Tax on ‘drawings’ Directors of a company will normally be paid a salary and this is taxed under PAYE as for all employees. The cost of this, including the employer’s NICs, is generally an allowable expense of the company. Shareholders of the company in contrast may be rewarded by the payment of dividends on their shares. Dividends are paid out of profits after taxation. Tax Tip In most small companies the directors and shareholders are one and the same and so they can choose the most tax efficient way to pay themselves. Using dividends can result in savings in NICs. However, this requires careful planning, especially given the increase in corporation tax rates. Please talk to us to decide what is appropriate for you.

Warning - close company loans to participators A close company (which generally includes owner managed companies) may be taxed where it has made a loan or advance to individuals or their family members who have an interest or shares in the company (known as participators). The tax charge is currently 33.75% of the loan if it is outstanding over nine months after the end of the accounting period. The tax charge is repaid to the company nine months and one day after the end of the accounting period in which the loan is repaid. Further rules prevent the avoidance of the charge by repaying the loan before the payment date and then effectively withdrawing the same money shortly afterwards. This is a complex area so please do get in touch if this is an issue for you and your company.

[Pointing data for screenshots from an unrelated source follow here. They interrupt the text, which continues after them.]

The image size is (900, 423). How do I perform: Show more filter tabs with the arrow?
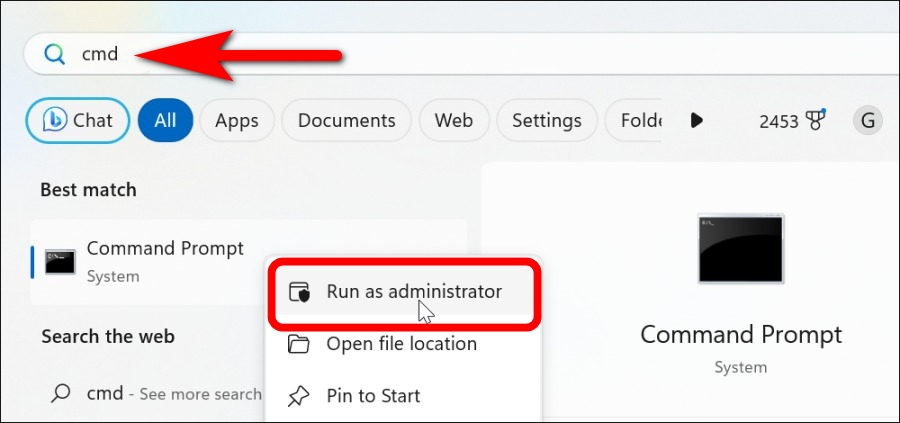click(696, 121)
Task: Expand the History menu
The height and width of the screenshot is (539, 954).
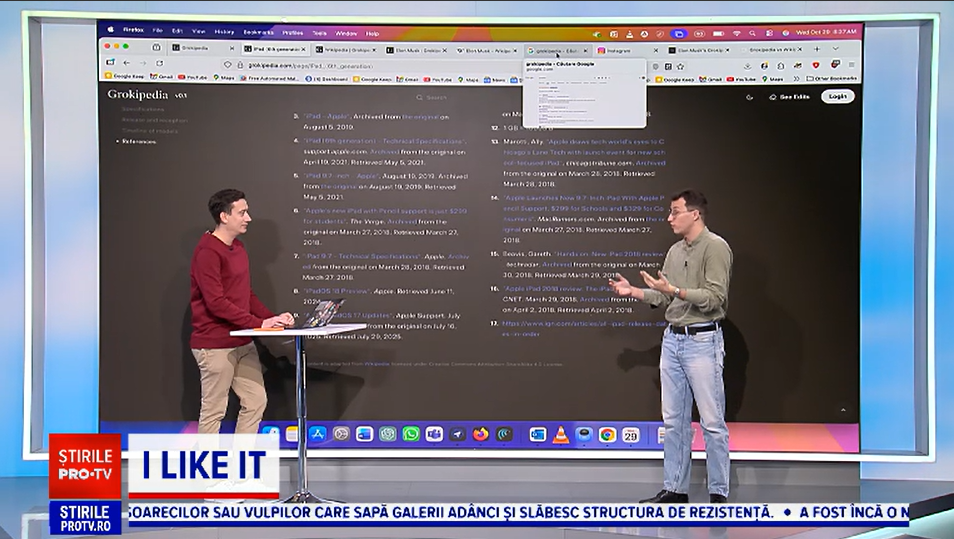Action: 224,32
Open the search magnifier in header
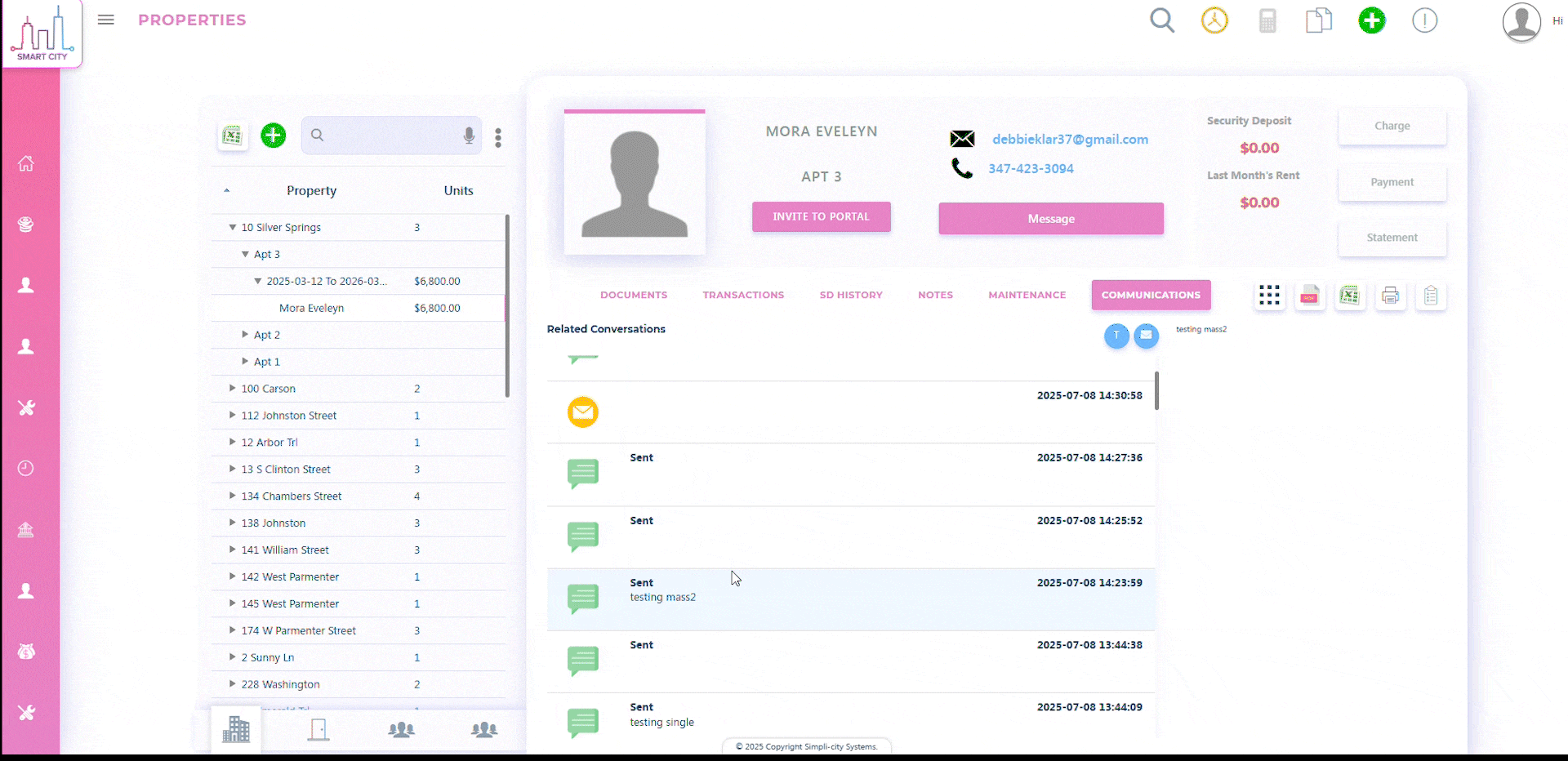1568x761 pixels. pos(1161,20)
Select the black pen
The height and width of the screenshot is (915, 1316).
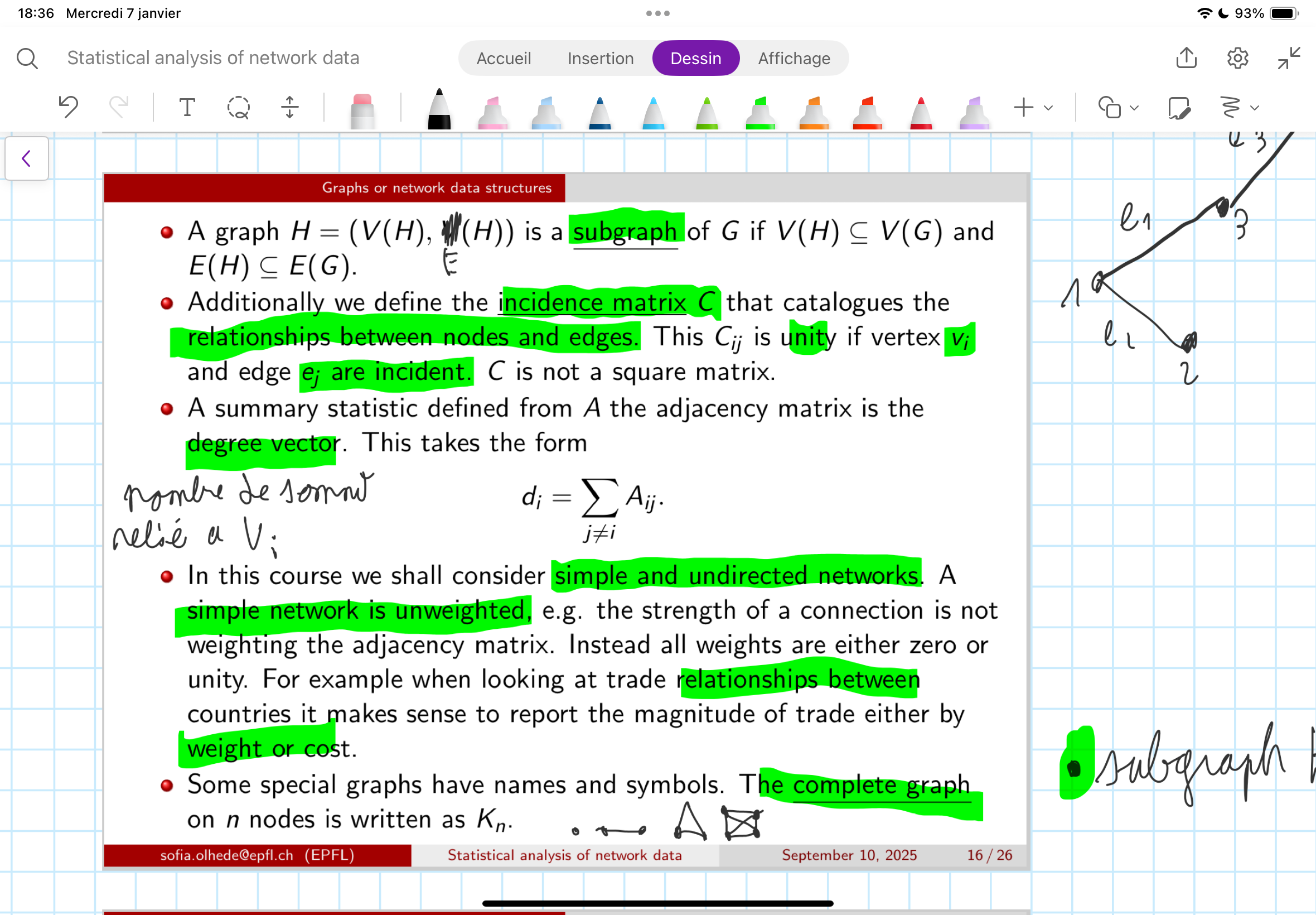click(x=438, y=109)
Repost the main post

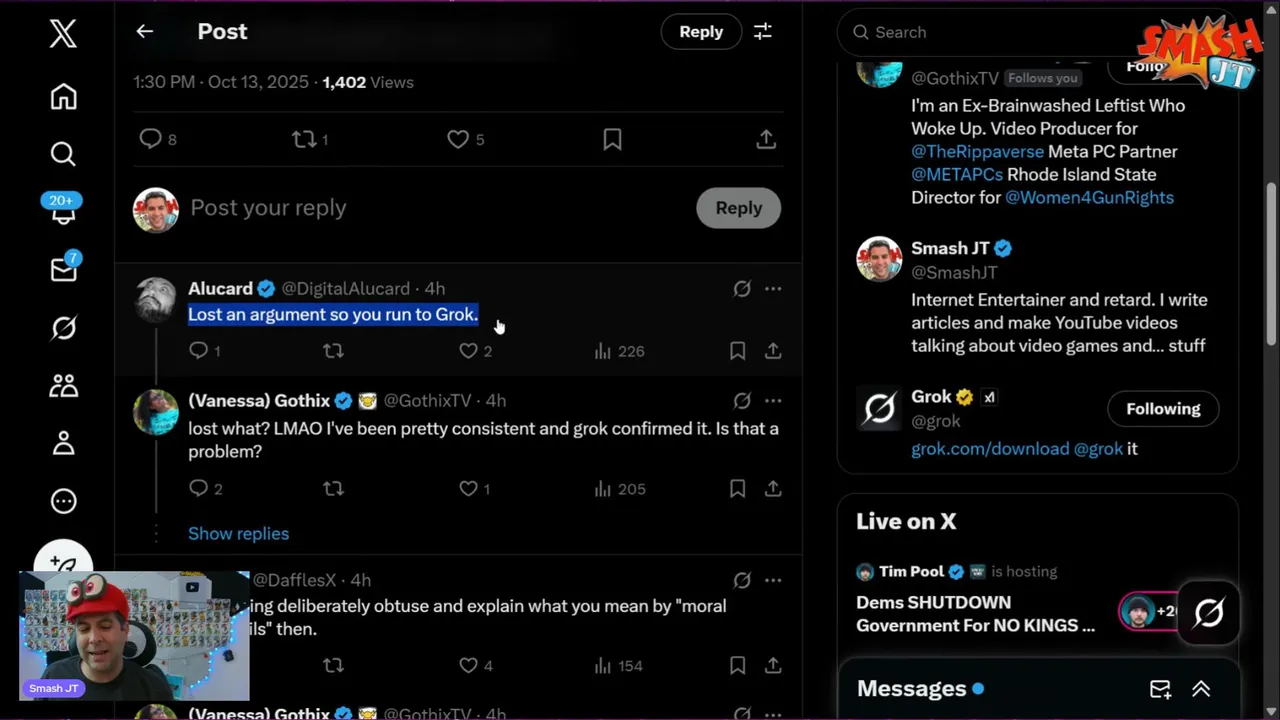click(304, 140)
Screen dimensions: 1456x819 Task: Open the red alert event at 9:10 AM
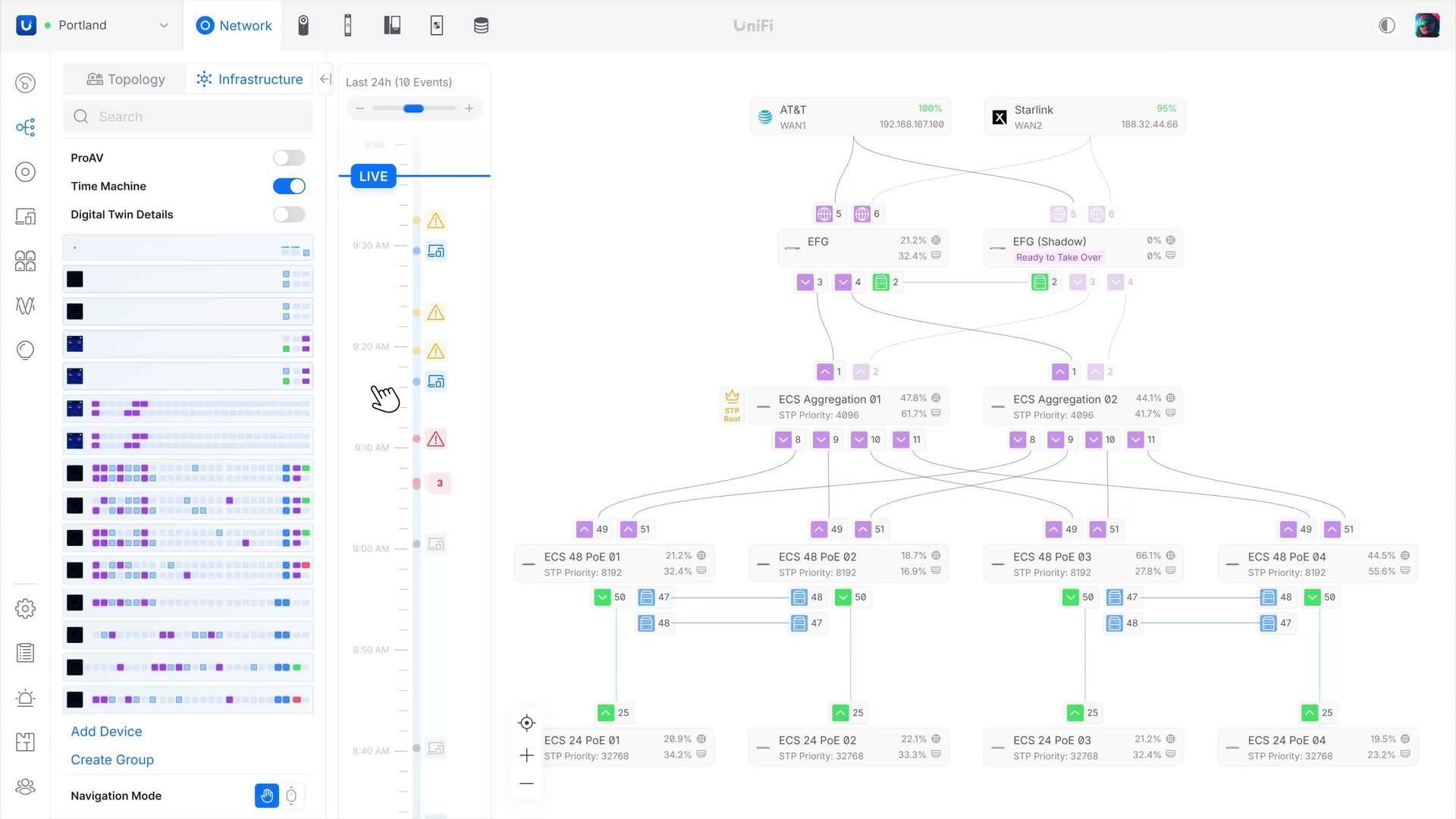[436, 439]
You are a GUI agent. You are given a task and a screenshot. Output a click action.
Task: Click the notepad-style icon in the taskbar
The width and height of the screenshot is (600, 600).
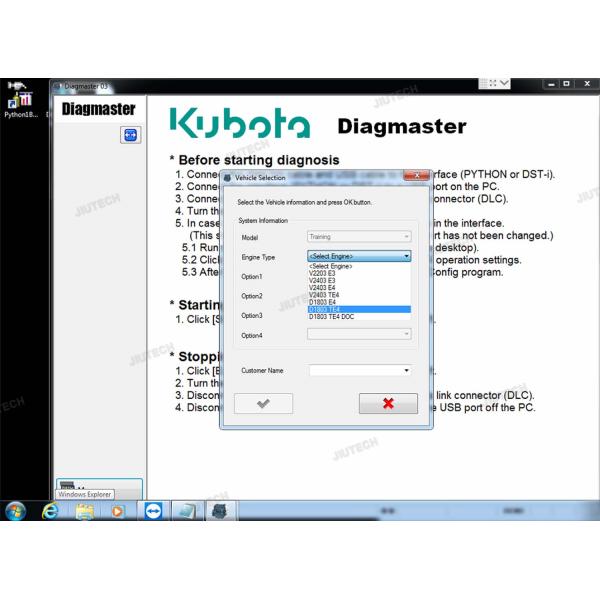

Tax Planning Ensure that sufficient salary and dividends are drawn from the business to prevent these charges arising unnecessarily on an overdrawn director’s current account. We can also ensure that overdrawn accounts are cleared properly. Please contact us if you would like to discuss the right options for you and your business. Employer obligations As an employer you will have many responsibilities. These will include employment law requirements and the need to enrol workers into a work based pension scheme (Pensions Auto Enrolment) which are not covered in this guide. Real Time Information Real Time Information (RTI) reporting is mandatory for almost all employers. Under RTI, employers or their agents are required to make regular payroll submissions for each pay period during the year. The submissions detail salary and other employment payments made to and deductions such as income tax and NICs made from employees. These submissions must generally be made on or before the date the amounts are paid to the employees. Penalties apply to employers who fail to make returns on time. These penalties range from £100 to £400 per month depending on the size of the employer. Interest and penalties also apply for failing to pay on time. The employer must also report details of expenses and benefits provided to employees.